Pero otros estudiantes sí protestan. Una en concreto de manera tan radical que provoca el beso entre Sean (Nahuel Pérez Biscayart) y Nathan (Arnaud Valois), lo que supondrá el inicio de la relación que va a ir marcando el carácter más íntimo de la película.
Sean, activista impetuoso, rostro reconocible entre un grupo en el que hasta a los sordos se los escucha, comienza a ver que su vida se acaba, que su cuerpo se queda sin defensas y que va a seguir el mismo camino que los que tuvieron que dejar la lucha.
Hace unos meses, a finales de septiembre, tuvimos la oportunidad de ver Morir, una joya firmada por Fernando Franco, que encuentra en 120 pulsaciones por minuto su espejo artístico. Ambas resultan complejas de ver y más aún de disfrutar si lo que se quiere es asistir a cine de entretenimiento. O al menos al cine de entretenimiento con el que asociamos las películas de palomitas.
La diversión que ofrecen ambas no está en su tono dicharachero sino en la admiración que produce la valentía con la que se enfrentan a temas tan duros sin abandonar en ningún momento la honestidad hacia quienes han pasado por ello, ya sea el enfermo o quien cuida de él. Morir se centraba en el segundo caso, 120 pulsaciones por minuto mira directamente al joven que se consume ante nuestros ojos.

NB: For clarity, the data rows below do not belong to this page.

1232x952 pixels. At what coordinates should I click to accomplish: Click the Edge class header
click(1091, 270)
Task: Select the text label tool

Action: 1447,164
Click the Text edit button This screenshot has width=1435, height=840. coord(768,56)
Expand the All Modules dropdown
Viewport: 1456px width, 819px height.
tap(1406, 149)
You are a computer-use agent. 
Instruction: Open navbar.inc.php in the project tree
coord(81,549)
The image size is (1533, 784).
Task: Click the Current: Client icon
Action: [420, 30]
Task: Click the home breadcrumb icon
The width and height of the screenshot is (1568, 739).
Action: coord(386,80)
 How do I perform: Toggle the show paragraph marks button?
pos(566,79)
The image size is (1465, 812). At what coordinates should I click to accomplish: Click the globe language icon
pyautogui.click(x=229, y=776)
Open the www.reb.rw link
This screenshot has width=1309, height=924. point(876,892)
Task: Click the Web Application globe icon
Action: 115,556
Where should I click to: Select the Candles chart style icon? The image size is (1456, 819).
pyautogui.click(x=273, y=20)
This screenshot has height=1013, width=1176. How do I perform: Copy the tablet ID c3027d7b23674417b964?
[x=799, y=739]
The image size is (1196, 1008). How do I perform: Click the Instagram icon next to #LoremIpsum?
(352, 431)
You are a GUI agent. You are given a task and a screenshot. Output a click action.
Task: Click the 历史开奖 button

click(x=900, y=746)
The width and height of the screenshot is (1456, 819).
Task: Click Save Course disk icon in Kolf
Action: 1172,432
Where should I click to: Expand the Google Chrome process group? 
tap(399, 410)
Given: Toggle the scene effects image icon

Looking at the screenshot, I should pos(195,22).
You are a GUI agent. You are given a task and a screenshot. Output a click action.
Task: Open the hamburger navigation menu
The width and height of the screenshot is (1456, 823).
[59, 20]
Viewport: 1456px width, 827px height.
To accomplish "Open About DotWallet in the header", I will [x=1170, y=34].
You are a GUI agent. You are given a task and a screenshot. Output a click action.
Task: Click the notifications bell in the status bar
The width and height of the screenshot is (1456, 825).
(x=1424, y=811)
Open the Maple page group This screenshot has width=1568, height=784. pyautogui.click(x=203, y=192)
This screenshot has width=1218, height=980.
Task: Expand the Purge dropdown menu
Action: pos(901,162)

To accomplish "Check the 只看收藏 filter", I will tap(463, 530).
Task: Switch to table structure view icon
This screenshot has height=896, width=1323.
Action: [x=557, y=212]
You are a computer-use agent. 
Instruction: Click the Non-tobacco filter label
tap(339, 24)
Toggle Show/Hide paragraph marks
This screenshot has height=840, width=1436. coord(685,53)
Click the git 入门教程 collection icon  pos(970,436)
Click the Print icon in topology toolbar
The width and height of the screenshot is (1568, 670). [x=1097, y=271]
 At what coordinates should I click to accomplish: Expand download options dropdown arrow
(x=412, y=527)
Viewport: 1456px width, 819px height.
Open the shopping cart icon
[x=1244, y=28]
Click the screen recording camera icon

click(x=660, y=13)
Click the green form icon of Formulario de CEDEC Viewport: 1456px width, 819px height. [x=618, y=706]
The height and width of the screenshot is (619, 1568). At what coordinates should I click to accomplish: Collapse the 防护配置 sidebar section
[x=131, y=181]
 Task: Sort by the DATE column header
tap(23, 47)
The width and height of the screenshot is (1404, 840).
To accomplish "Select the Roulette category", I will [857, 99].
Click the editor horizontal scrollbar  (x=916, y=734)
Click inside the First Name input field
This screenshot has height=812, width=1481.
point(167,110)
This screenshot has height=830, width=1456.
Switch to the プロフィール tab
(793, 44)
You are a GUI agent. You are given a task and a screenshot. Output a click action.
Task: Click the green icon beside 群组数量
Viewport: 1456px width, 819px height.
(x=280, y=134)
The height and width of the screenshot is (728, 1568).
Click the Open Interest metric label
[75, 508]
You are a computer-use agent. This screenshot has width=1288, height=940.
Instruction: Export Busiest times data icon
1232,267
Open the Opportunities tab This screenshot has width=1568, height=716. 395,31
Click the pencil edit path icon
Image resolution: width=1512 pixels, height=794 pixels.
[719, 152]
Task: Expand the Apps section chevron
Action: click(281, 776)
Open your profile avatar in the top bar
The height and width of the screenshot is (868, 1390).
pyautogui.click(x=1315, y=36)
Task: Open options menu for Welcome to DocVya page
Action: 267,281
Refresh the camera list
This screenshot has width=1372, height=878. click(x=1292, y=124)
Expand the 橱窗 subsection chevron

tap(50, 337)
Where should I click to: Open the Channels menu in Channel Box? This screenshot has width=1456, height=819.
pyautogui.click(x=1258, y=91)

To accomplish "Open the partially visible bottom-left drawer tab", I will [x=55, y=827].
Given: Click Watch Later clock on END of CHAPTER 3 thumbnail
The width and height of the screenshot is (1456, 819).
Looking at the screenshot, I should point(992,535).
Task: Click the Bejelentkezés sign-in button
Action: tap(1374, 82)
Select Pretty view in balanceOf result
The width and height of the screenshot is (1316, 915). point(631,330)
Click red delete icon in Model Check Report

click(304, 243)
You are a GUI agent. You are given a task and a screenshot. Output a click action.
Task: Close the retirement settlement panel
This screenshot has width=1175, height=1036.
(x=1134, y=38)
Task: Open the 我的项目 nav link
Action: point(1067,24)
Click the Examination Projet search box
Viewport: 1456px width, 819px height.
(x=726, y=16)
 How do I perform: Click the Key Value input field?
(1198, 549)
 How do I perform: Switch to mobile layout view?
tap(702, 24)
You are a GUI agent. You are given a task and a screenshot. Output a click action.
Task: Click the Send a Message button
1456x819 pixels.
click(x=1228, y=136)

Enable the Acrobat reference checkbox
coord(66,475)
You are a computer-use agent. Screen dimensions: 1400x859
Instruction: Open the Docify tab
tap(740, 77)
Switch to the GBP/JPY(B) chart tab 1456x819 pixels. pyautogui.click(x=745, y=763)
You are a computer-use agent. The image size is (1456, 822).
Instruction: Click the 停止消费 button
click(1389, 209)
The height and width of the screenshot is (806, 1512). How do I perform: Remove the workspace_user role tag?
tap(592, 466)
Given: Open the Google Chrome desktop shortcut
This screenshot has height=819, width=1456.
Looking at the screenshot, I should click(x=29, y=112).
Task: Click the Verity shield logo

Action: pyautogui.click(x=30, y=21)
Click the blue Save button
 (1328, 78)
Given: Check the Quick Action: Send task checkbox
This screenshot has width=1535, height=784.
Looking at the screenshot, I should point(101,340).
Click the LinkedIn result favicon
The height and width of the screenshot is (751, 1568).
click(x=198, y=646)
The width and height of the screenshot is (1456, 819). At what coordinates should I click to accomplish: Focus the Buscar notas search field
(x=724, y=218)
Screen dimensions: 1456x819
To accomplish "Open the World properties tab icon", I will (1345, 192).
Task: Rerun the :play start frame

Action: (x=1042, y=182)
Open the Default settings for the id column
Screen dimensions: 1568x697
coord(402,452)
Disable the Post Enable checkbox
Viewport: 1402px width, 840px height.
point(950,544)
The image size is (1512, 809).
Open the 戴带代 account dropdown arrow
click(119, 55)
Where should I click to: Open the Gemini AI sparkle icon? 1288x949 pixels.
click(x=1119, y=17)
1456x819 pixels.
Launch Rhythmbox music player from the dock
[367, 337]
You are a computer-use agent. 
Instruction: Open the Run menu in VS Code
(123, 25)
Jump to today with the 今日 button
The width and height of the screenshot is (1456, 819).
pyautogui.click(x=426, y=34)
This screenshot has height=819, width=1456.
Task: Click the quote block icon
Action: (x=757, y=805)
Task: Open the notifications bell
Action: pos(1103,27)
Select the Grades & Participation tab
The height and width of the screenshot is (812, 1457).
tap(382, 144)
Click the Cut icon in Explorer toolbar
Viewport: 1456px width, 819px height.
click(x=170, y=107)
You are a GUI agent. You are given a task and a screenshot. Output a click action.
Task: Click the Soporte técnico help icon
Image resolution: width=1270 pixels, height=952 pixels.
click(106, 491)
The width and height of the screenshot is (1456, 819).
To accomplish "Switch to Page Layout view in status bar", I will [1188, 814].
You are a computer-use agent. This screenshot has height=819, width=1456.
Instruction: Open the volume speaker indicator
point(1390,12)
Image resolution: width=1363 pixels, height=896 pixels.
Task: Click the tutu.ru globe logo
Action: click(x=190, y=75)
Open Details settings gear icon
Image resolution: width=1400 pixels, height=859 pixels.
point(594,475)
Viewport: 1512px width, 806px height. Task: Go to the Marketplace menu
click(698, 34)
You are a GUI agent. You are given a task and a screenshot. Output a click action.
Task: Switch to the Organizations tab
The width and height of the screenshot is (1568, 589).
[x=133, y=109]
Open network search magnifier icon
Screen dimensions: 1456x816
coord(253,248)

Y lo hace con una naturalidad asombrosa. Es de imaginar que muchos actores que ingresan en escuelas de interpretación lo hacen con la esperanza de llegar algún día a exponerse ante la cámara de la forma en la que Nahuel Pérez Biscayart nos desarma. La lucidez de su trabajo es algo que no está al alcance de muchos. Sin pretenciosidad, sin artificio, sin edulcorar la potencia de su dolor, lo transmite con una fuerza capaz de succionar la del espectador más entregado al horror al que asiste.
Uno queda atrapado y hundido por esa historia de amor que el SIDA va destruyendo sin compasión, como si fuera parte de esa pareja que se adora, que se ama y a la que vemos amarse. No con la explicitud de La vida de Adele, pero sí con la intimidad, la entrega y la ternura que nos ofreció la cinta de Adbellatif Kechiche.
La intensidad dramática va creciendo y el embudo emocional que plantea nos acoge para que experimentemos, visualmente hablando, el efecto de la apisonadora del SIDA arrasando sentimientos. La escena del hospital es una de esas a las que se les guarda el respeto y la admiración que se le tiene a las que elevan las películas para ponerlas en el pedestal que merecen, pero cuanto sigue no es menos apoteósico.
Su templanza, su pureza, la delicadeza con la que Campillo trata al personaje de Sean acaricia el alma. Estando todos devastados, nadie se rinde. Hay que seguir suministrando medicación y no hay lugar para las lágrimas. Ya vendrán. O no, porque ya pasaron. Solo hay que estar. Pocas películas que reflejen la realidad con más sencillez.
Sin regodearse en lo que cuenta, Robin Campillo lo cuenta. Se toma su tiempo porque es necesario pero sus más de dos horas pasan como en una película de superhéores. Tal vez porque asistimos a una narración en la que éstos no llevan capa pero actuaron como tales haciendo Historia, la de aquellos que sin ser famosos pusieron su involuntario grano de arena para contribuir a que hoy el SIDA sin haber dejado se ser una enfermedad terrible, sí haya abandonado su condición de plaga.